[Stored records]
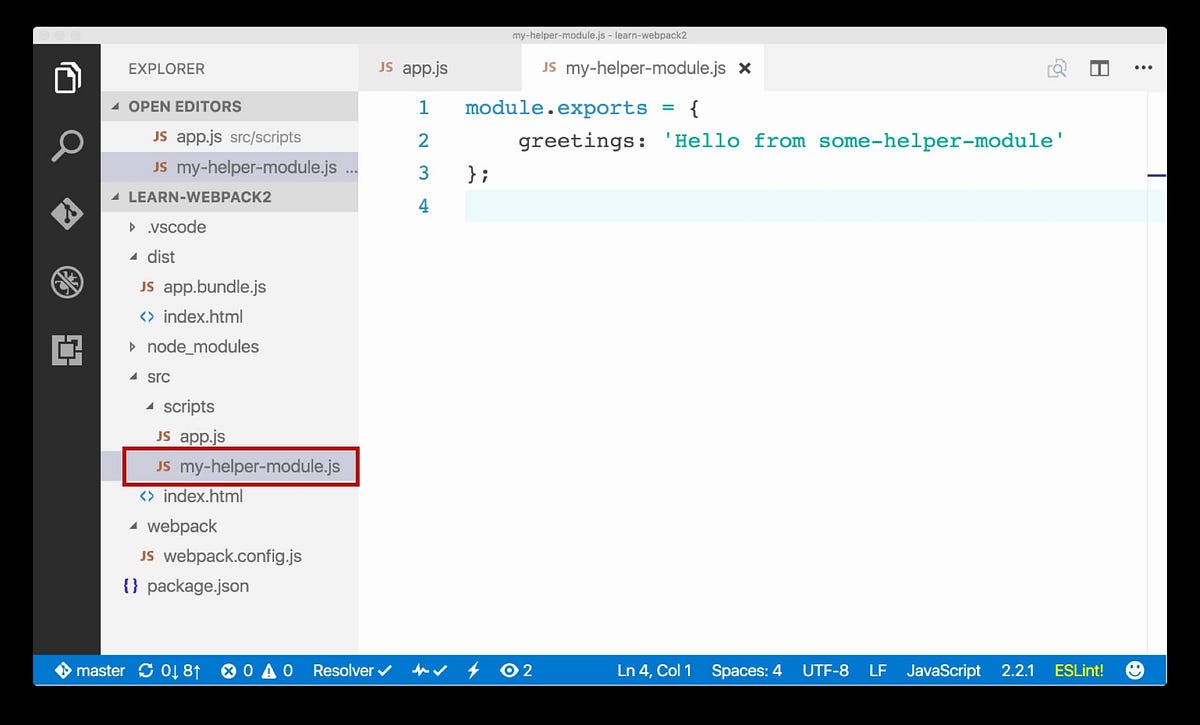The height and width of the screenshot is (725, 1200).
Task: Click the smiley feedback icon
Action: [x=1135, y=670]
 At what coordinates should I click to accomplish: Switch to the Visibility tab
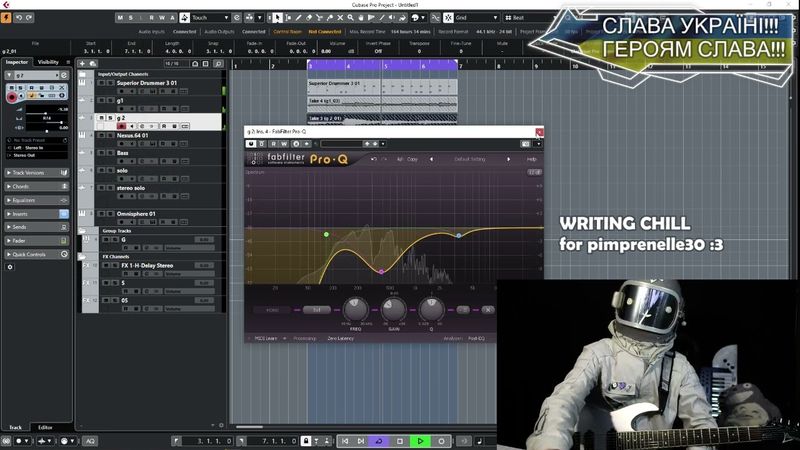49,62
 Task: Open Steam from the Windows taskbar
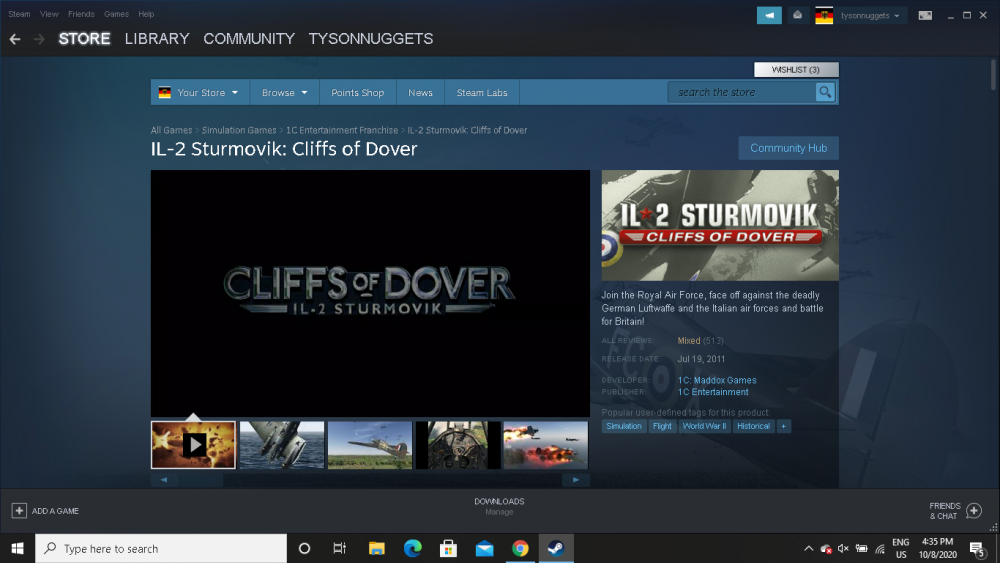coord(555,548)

...

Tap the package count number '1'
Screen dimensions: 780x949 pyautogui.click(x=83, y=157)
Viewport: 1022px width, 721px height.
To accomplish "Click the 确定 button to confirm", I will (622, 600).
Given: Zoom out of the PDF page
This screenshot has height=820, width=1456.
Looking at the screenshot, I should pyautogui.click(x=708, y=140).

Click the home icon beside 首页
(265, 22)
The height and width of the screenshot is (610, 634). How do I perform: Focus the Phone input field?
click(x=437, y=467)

[HOW TO COMPLETE THIS TASK]:
Reproduce exactly the lines above from the line with "Tap the package count number '1'" to the line with "Given: Zoom out of the PDF page", including both, and add nothing.

[TASK ANSWER]:
Tap the package count number '1'
Screen dimensions: 780x949 pyautogui.click(x=83, y=157)
Viewport: 1022px width, 721px height.
To accomplish "Click the 确定 button to confirm", I will (622, 600).
Given: Zoom out of the PDF page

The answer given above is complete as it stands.